If you can afford 128 GB of disk, you could store one bit per 40 bit value. You could then use a random access file to check a bit is set or to change it. You wouldn't have to insert any values or maintain an index.

answered Feb 27 '10 at 09:21

Peter Lawrey

525,659
79
751
1,130

@Peter Lawrey: interesting... Interestingly I had another question, before that, for something else, where I asked what was the fastest way in Java to achieve random lookup in big files :) Sadly it is not feasible in my case: this has to be installed on several computers. A few gigabytes are ok, but 128 is too much :( I like the approach that said... – cocotwo Feb 27 '10 at 11:42
You could also use a Bloom Filter it roughly takes 6bit for 1% false positive rate do detect if the key is present. IF this is the operation you are looking for. If the data is static a tree with high fan out is also possible. – eckes May 27 '14 at 11:08
Peter Lawrey: can you explain in a more detail please..(i know this is old but DS are never old) – Laukik Nov 22 '22 at 06:38
@Laukik create an array of (1 << 40) bits or 128 << 30 GB as a fixed size bit set. – Peter Lawrey Nov 22 '22 at 14:01

score 2 · Answer 2 · answered May 04 '11 at 23:07

Try sg-cdb (strange gizmo port of djb's cdb), and then swap out the RandomAccessFile with a BufferedRandomAccessFile (there's a good one in the jai-imageio code).

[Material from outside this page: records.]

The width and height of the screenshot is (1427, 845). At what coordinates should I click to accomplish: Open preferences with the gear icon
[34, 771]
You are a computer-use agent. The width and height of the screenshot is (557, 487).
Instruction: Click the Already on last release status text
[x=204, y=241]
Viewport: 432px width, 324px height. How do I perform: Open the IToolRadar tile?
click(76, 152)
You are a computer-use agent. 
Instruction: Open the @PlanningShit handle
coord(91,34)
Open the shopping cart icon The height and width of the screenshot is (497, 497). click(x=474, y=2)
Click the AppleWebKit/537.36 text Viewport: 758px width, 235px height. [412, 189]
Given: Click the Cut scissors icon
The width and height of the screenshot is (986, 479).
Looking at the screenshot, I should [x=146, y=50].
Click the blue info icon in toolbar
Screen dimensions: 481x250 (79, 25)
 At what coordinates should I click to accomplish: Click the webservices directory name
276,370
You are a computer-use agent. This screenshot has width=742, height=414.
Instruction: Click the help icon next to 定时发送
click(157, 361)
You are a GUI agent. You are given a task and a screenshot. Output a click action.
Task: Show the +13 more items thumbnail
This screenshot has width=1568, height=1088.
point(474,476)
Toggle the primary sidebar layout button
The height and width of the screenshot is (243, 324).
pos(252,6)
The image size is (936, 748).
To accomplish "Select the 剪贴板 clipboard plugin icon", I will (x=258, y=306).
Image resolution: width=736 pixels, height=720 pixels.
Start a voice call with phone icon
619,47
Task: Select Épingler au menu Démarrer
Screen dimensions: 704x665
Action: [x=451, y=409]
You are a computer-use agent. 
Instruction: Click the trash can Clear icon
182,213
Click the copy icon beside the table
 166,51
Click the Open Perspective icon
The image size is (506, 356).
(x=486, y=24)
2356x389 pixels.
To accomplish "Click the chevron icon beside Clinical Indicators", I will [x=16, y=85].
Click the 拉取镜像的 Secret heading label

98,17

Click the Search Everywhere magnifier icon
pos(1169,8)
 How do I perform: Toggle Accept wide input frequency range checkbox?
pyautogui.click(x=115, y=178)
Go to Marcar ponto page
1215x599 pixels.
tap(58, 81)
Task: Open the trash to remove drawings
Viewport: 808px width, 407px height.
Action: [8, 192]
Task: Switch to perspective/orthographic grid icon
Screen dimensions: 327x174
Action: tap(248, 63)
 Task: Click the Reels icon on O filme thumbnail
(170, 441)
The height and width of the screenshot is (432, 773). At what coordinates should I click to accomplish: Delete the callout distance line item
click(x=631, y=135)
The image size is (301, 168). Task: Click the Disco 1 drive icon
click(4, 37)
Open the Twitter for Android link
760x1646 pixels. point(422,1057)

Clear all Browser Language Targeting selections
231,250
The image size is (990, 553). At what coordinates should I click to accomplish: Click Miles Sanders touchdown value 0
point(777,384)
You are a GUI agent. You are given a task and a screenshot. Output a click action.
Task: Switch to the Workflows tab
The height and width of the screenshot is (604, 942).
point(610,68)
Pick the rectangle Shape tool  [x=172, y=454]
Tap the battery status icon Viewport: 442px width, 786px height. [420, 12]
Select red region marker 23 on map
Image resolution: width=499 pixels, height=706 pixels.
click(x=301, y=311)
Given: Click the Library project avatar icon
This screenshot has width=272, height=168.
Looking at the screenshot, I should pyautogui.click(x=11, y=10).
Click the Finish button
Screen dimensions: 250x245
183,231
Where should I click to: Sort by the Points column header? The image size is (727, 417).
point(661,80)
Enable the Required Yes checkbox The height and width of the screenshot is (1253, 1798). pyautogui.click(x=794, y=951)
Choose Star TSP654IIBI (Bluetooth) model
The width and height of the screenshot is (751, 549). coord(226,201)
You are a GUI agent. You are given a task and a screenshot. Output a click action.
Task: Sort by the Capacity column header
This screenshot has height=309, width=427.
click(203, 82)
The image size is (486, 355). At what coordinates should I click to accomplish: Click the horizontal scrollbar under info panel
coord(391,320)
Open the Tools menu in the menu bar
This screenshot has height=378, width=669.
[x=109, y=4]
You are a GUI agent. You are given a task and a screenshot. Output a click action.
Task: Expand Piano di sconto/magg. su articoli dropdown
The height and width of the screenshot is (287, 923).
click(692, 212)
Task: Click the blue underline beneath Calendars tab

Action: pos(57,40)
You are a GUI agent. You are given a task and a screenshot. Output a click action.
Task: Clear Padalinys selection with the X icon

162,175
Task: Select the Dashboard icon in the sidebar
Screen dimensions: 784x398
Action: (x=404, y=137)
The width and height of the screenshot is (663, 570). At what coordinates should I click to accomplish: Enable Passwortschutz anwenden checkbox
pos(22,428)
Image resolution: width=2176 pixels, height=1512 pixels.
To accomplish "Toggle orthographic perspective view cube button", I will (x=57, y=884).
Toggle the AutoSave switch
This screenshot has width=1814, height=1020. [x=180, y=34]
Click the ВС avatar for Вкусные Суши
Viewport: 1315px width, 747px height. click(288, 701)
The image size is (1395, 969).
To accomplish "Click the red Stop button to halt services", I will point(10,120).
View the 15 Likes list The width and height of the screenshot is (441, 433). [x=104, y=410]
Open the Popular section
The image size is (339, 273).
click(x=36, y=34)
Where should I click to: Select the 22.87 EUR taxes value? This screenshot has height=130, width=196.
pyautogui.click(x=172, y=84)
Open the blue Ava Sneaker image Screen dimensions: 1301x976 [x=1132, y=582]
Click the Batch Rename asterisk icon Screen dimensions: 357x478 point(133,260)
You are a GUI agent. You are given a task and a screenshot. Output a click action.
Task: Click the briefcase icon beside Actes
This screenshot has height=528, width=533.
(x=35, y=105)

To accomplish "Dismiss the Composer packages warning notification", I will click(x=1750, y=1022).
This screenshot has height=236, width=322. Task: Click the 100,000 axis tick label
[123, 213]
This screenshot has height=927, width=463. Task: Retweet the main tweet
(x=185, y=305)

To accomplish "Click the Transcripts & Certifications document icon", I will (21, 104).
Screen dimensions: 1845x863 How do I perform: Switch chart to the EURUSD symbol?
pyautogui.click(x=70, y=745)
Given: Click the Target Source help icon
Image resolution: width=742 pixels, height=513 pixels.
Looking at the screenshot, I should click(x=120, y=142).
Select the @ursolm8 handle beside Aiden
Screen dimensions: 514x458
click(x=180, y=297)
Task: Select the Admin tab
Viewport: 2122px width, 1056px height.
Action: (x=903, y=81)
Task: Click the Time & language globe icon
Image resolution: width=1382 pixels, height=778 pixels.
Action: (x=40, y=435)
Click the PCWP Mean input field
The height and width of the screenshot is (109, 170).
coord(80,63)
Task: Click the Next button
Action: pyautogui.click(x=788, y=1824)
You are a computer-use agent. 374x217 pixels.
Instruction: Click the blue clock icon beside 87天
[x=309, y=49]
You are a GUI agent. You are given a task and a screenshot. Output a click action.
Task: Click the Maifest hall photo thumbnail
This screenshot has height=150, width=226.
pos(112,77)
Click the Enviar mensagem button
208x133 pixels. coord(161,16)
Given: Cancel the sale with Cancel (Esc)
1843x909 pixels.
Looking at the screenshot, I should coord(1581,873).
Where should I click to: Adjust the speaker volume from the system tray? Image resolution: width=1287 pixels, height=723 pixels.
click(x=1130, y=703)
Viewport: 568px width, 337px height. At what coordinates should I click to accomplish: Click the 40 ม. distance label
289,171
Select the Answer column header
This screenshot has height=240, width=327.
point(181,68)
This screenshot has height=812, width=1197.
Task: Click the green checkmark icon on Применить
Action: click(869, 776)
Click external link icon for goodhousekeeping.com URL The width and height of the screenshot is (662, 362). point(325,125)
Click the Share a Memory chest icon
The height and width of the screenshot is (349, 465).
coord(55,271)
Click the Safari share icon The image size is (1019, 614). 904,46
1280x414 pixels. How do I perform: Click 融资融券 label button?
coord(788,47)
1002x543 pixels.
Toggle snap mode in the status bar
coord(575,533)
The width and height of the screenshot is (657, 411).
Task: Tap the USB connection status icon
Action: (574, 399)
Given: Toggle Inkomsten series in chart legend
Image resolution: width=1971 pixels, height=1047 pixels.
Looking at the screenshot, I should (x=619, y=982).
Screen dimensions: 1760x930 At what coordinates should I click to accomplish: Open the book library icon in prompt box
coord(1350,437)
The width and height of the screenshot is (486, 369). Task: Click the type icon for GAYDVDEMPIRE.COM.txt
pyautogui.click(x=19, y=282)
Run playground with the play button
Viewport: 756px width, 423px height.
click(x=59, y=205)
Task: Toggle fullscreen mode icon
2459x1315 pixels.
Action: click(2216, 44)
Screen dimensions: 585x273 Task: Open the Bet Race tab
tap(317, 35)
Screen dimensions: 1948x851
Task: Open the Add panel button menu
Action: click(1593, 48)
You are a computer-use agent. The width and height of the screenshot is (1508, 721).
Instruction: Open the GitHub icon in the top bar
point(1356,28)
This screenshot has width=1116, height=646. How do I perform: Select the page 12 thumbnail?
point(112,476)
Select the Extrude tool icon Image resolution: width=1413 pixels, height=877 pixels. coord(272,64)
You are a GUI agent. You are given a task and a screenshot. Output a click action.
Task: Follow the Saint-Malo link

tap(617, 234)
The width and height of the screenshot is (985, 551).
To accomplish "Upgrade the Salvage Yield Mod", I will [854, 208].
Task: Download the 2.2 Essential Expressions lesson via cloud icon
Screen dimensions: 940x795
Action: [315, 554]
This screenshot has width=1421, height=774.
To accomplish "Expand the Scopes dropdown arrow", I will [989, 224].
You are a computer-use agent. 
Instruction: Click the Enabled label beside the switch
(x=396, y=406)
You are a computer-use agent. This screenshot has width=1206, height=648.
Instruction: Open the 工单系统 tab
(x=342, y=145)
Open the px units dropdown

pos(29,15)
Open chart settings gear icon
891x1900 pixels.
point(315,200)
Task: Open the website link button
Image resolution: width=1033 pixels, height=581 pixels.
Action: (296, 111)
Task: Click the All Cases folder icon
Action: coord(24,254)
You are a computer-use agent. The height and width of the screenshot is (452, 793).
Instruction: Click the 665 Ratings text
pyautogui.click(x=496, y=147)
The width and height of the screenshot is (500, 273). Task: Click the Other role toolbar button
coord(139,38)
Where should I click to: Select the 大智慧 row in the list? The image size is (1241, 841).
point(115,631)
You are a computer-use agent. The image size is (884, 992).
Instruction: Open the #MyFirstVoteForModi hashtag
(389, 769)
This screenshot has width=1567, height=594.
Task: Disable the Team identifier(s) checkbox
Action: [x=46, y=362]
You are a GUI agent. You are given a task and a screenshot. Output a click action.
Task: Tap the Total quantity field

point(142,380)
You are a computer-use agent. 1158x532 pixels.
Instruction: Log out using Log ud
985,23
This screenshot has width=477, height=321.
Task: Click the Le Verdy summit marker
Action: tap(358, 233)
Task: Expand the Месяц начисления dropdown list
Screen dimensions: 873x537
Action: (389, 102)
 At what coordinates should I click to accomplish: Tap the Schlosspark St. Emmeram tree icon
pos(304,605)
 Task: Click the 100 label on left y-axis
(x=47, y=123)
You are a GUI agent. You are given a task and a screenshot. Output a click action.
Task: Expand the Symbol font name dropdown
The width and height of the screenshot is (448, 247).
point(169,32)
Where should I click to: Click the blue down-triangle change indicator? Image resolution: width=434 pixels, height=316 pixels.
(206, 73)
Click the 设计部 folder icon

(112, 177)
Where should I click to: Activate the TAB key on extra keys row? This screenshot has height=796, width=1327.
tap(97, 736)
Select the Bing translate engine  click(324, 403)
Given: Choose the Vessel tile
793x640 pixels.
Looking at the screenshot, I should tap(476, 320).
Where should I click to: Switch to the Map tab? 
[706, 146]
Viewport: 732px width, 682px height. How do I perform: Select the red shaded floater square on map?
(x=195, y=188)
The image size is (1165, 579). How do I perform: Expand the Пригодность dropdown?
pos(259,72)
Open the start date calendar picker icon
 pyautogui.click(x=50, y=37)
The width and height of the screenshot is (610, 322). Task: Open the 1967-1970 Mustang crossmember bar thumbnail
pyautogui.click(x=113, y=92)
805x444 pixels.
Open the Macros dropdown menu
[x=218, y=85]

I'm getting mind blowing write performance. Through the roof (cuz it's all buffered then committed in one fell swoop). Read performance for the buffered RAF is not changed, though.

I could take the time to compare with H2 bulk import, might be comparable though not sure.

The database is simple: key => value. Lookup only supported on key. The keys are in my case (base32 encoded random ints + base32 encoded unique int) so the locality shouldn't really be helping much. The values are arrays of 120 random bytes.

loads (sql insert)

h2, with 131MB cache (including flush, not startup):

May 4, 2011 11:45:10 PM test.TestH2Simple main : inserts performed added in:101625 ms

database size: About 140 MB

batch size: 2000 : inserts performed added in:116875 ms

batch size: 10000 : insertsperformed added in:70234 ms

compare with sg-cdb (strange gizmo) port of cdb:

with RandomAccessFile: insert without flush:21688 ms, flush:30359 ms, total:52047 ms size of file on disk: 66.1 MB (69,315,632 bytes)

with BufferedRandomAccessFile: about 6.5 seconds

of course, it's not really a fair comparison, since H2 is flushing data continuously during the insert, whereas the sg-cdb is not. This has to be born in mind when performing the comparison. Probably fair would be to compare sg-cdb insert with H2 bulk insert

reads (sql select)

sg-cdb

: searched:490000 finished on:1304544550439 took:17547 ms, counter:0

H2

: selects performed in:19579 ms

Concerning Memory Mapped Files: they don't seem to be what you're looking for. The great performance with MMap files is when you map about 100MB or more into memory (my experience).

score 0 · Answer 3 · answered Mar 02 '10 at 13:50

I believe you will need to use a B-tree rather than a hash table. Hash tables do not have good locality for secondary storage, so you will lose too much time to disk I/O.

Most databases -- relational or not -- implement their indexes as a B-tree, so you are talking about the equivalent of storing an index with no other data attached to it.

Will you have multiple processes concurrently updating this data store?